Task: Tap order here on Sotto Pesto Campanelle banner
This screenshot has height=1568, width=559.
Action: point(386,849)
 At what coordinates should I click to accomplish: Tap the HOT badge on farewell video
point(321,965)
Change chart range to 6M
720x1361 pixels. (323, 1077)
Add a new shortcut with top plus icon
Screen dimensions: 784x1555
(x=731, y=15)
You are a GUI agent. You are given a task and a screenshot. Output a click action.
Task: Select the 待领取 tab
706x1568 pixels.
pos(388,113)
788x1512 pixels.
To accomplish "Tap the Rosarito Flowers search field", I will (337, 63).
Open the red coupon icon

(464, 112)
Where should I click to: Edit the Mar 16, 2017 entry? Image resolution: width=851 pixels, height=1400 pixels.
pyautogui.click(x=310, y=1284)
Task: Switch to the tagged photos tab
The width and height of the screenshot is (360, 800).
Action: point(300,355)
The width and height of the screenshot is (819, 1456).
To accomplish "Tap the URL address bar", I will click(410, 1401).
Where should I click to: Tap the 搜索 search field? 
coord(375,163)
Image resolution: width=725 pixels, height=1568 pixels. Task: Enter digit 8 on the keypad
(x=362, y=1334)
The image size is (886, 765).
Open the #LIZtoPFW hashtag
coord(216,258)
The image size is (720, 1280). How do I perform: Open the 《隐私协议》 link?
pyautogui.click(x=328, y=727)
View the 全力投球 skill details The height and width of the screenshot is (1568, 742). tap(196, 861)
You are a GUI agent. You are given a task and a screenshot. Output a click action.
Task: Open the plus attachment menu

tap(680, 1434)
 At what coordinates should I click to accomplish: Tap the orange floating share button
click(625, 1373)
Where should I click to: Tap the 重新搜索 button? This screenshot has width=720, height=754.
____________________
**DIRECTIONS:**
Copy these lines out word for word, including the last one.

**CORRECT ANSWER:**
Task: Tap order here on Sotto Pesto Campanelle banner
This screenshot has height=1568, width=559.
Action: point(386,849)
 At what coordinates should I click to accomplish: Tap the HOT badge on farewell video
point(321,965)
Change chart range to 6M
720x1361 pixels. (323, 1077)
Add a new shortcut with top plus icon
Screen dimensions: 784x1555
(x=731, y=15)
You are a GUI agent. You are given a task and a screenshot. Output a click action.
Task: Select the 待领取 tab
706x1568 pixels.
pos(388,113)
788x1512 pixels.
To accomplish "Tap the Rosarito Flowers search field", I will (337, 63).
Open the red coupon icon

(464, 112)
Where should I click to: Edit the Mar 16, 2017 entry? Image resolution: width=851 pixels, height=1400 pixels.
pyautogui.click(x=310, y=1284)
Task: Switch to the tagged photos tab
The width and height of the screenshot is (360, 800).
Action: point(300,355)
The width and height of the screenshot is (819, 1456).
To accomplish "Tap the URL address bar", I will click(410, 1401).
Where should I click to: Tap the 搜索 search field? 
coord(375,163)
Image resolution: width=725 pixels, height=1568 pixels. Task: Enter digit 8 on the keypad
(x=362, y=1334)
The image size is (886, 765).
Open the #LIZtoPFW hashtag
coord(216,258)
The image size is (720, 1280). How do I perform: Open the 《隐私协议》 link?
pyautogui.click(x=328, y=727)
View the 全力投球 skill details The height and width of the screenshot is (1568, 742). tap(196, 861)
You are a GUI agent. You are given a task and a screenshot. Output a click action.
Task: Open the plus attachment menu

tap(680, 1434)
 At what coordinates should I click to accomplish: Tap the orange floating share button
click(625, 1373)
Where should I click to: Tap the 重新搜索 button? This screenshot has width=720, height=754.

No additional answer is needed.